(Study material Opens)

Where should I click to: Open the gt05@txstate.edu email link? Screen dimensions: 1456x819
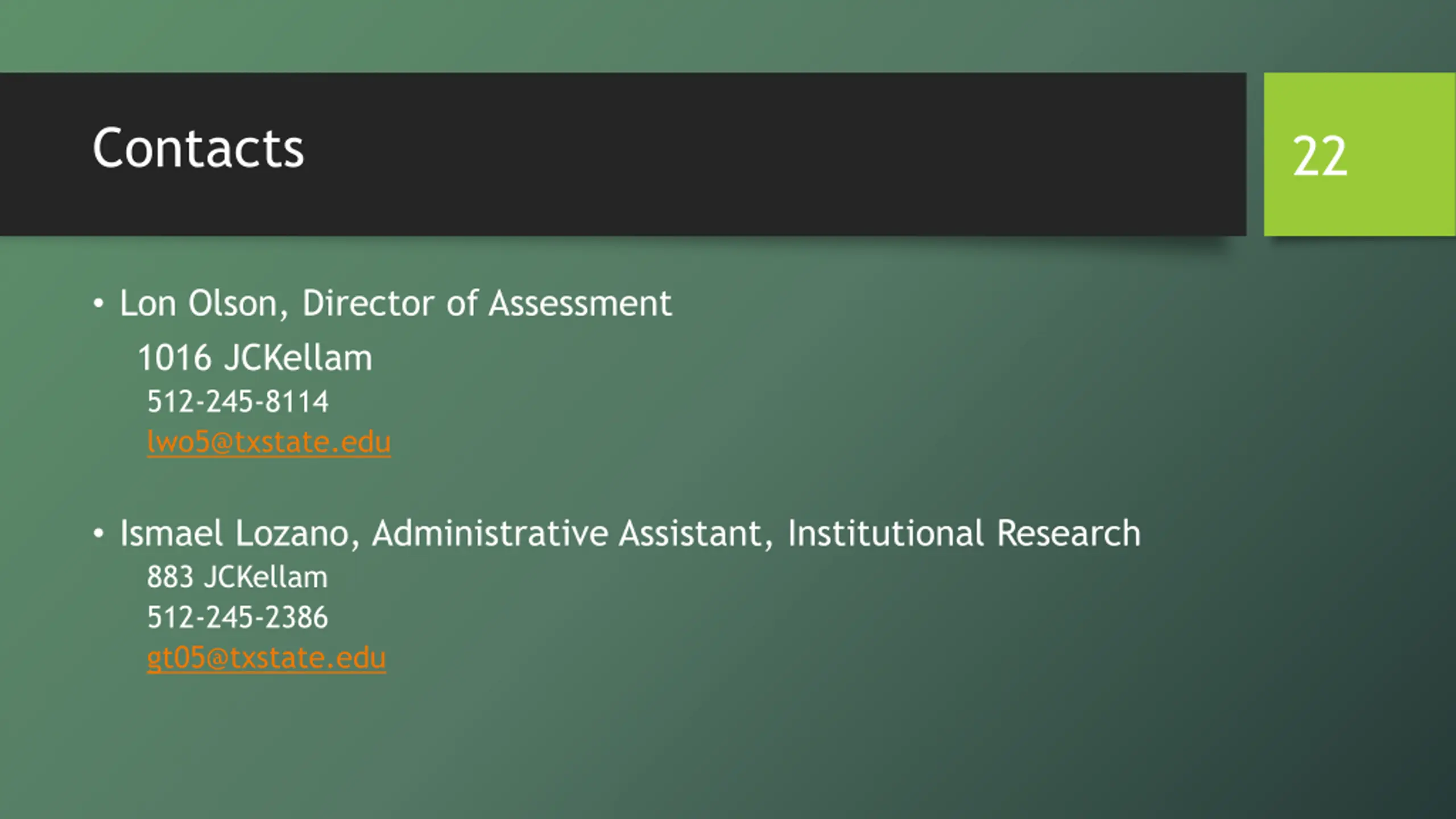click(266, 658)
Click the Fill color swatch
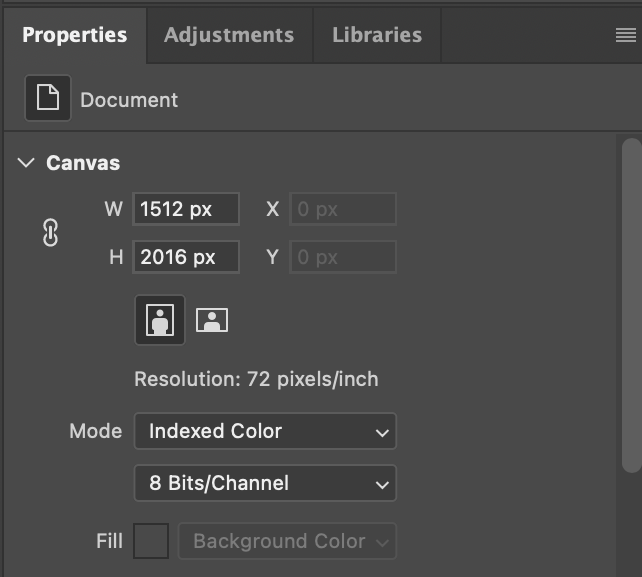This screenshot has width=642, height=577. (151, 542)
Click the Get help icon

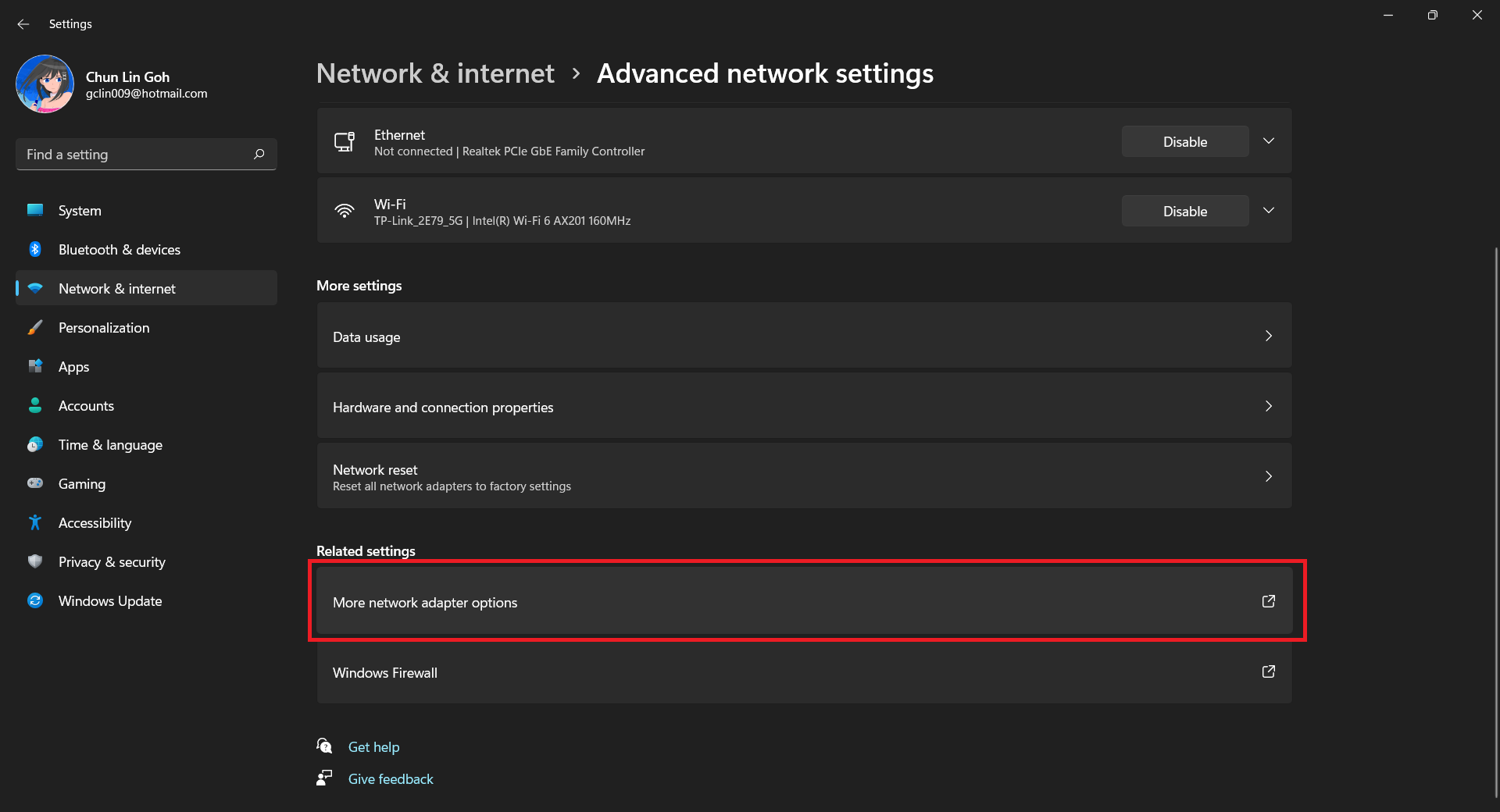pyautogui.click(x=324, y=746)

(Study material Closes)

* What you will do
Could you return the whole listing exactly, images excluded?

* Answer box
Where should I click to: Open the gt05@txstate.edu email link? Screen dimensions: 1456x819
click(266, 658)
Click the Fill color swatch
This screenshot has width=642, height=577. (151, 542)
Click the Get help icon

pyautogui.click(x=324, y=746)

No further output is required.